[Rows on where targets appear]
****************************************
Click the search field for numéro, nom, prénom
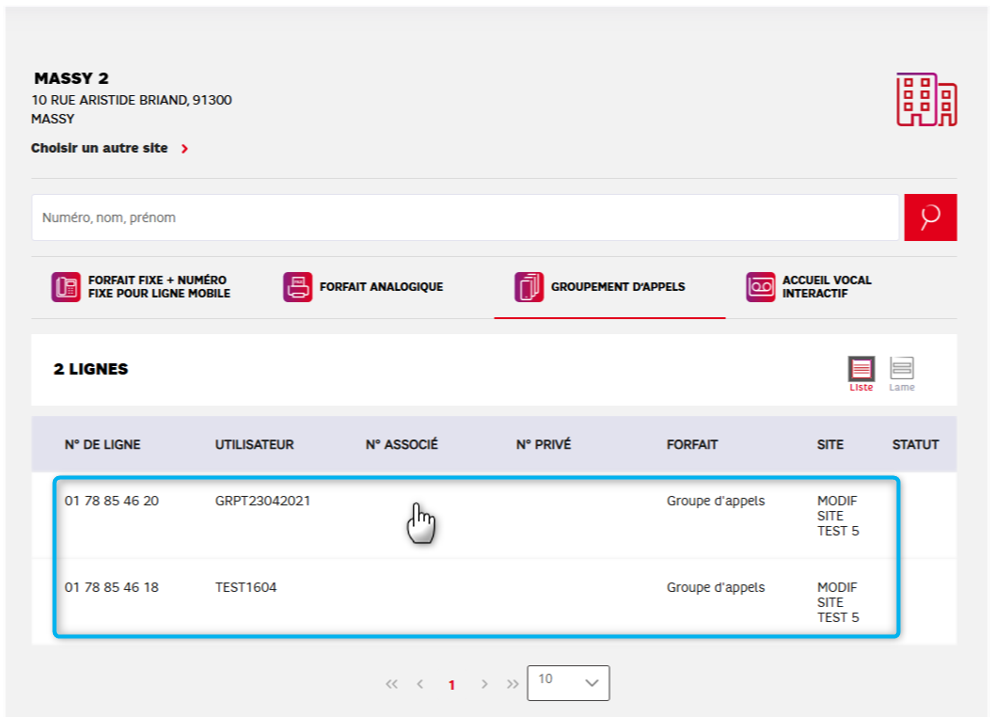This screenshot has width=996, height=726. coord(465,217)
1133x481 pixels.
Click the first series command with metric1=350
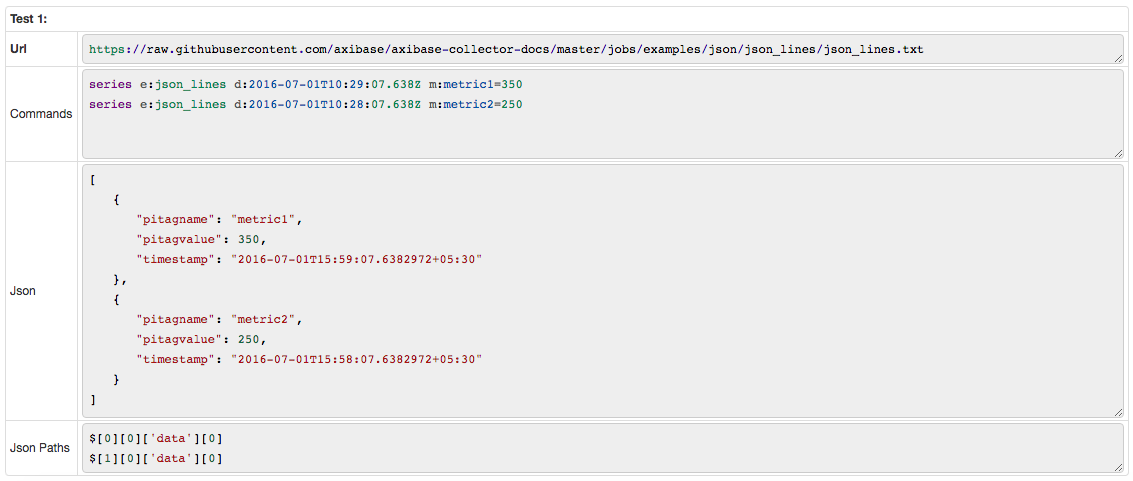tap(306, 84)
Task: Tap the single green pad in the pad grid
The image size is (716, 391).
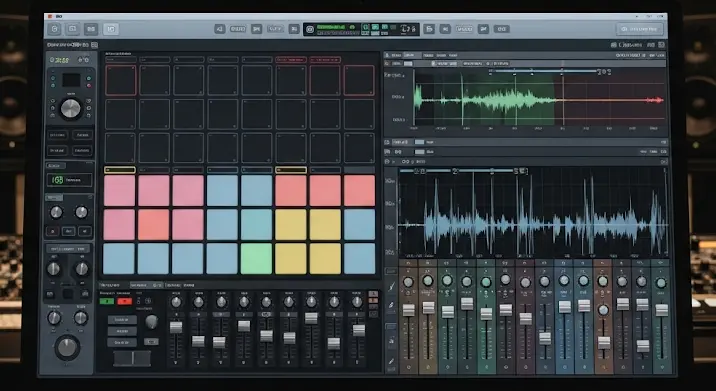Action: [256, 259]
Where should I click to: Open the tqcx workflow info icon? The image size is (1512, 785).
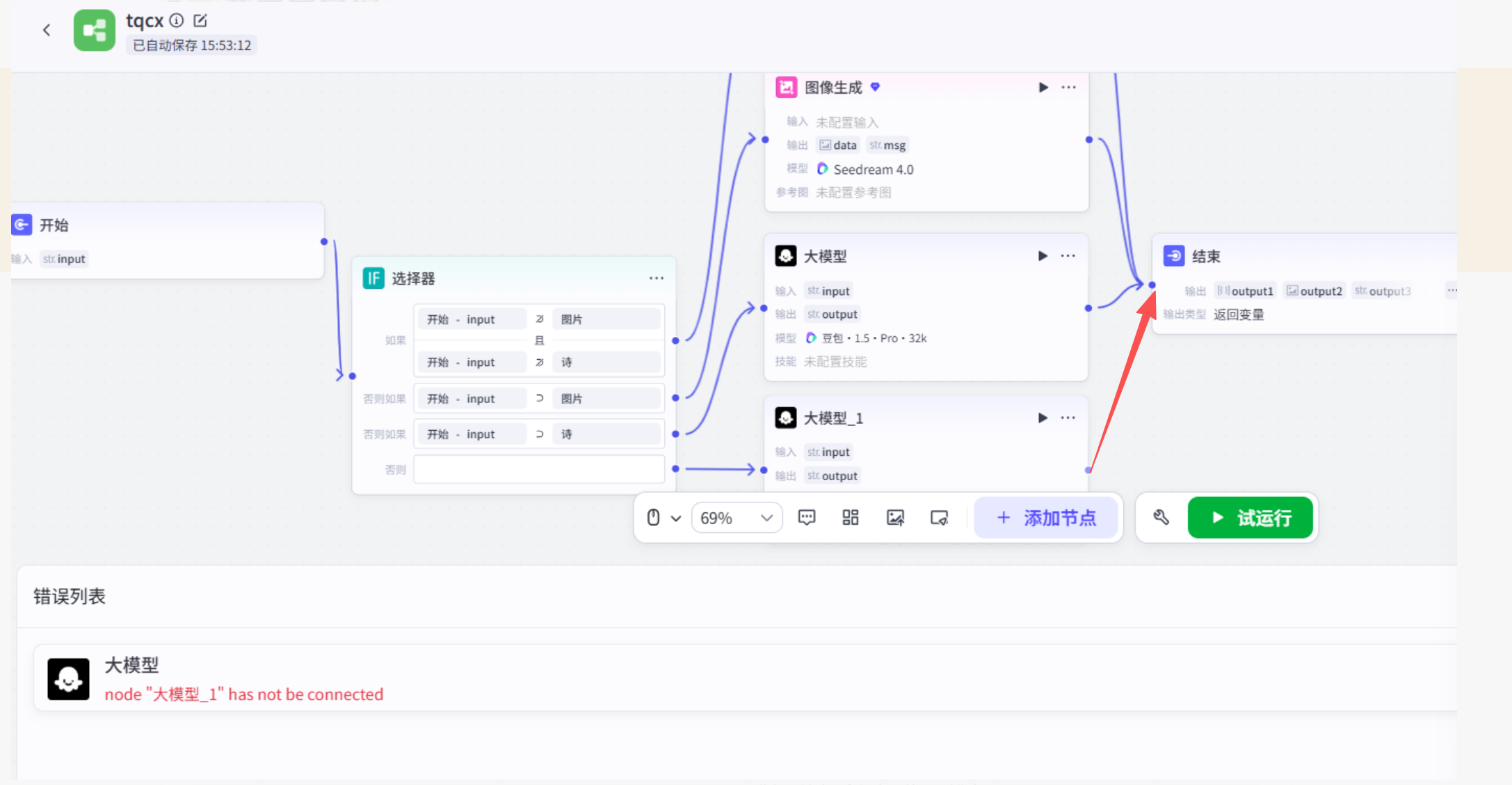point(177,21)
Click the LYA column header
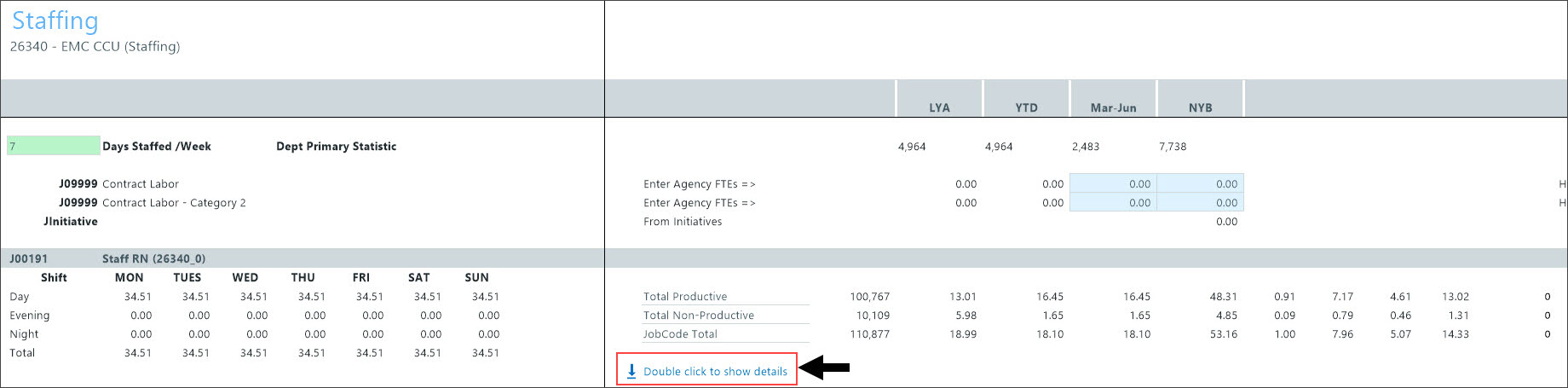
****************************************
**Required task**
Rewrite all of the data above, changing "image size" to "screenshot size" wherever it occurs and keeping everything else the same. Leave out the pictures.

**The solution**
Click the search field for numéro, nom, prénom
This screenshot has width=996, height=726. coord(465,217)
1133x481 pixels.
Click the first series command with metric1=350
tap(306, 84)
Task: Tap the single green pad in the pad grid
The screenshot size is (716, 391).
Action: [256, 259]
Where should I click to: Open the tqcx workflow info icon? The screenshot size is (1512, 785).
point(177,21)
Click the LYA column header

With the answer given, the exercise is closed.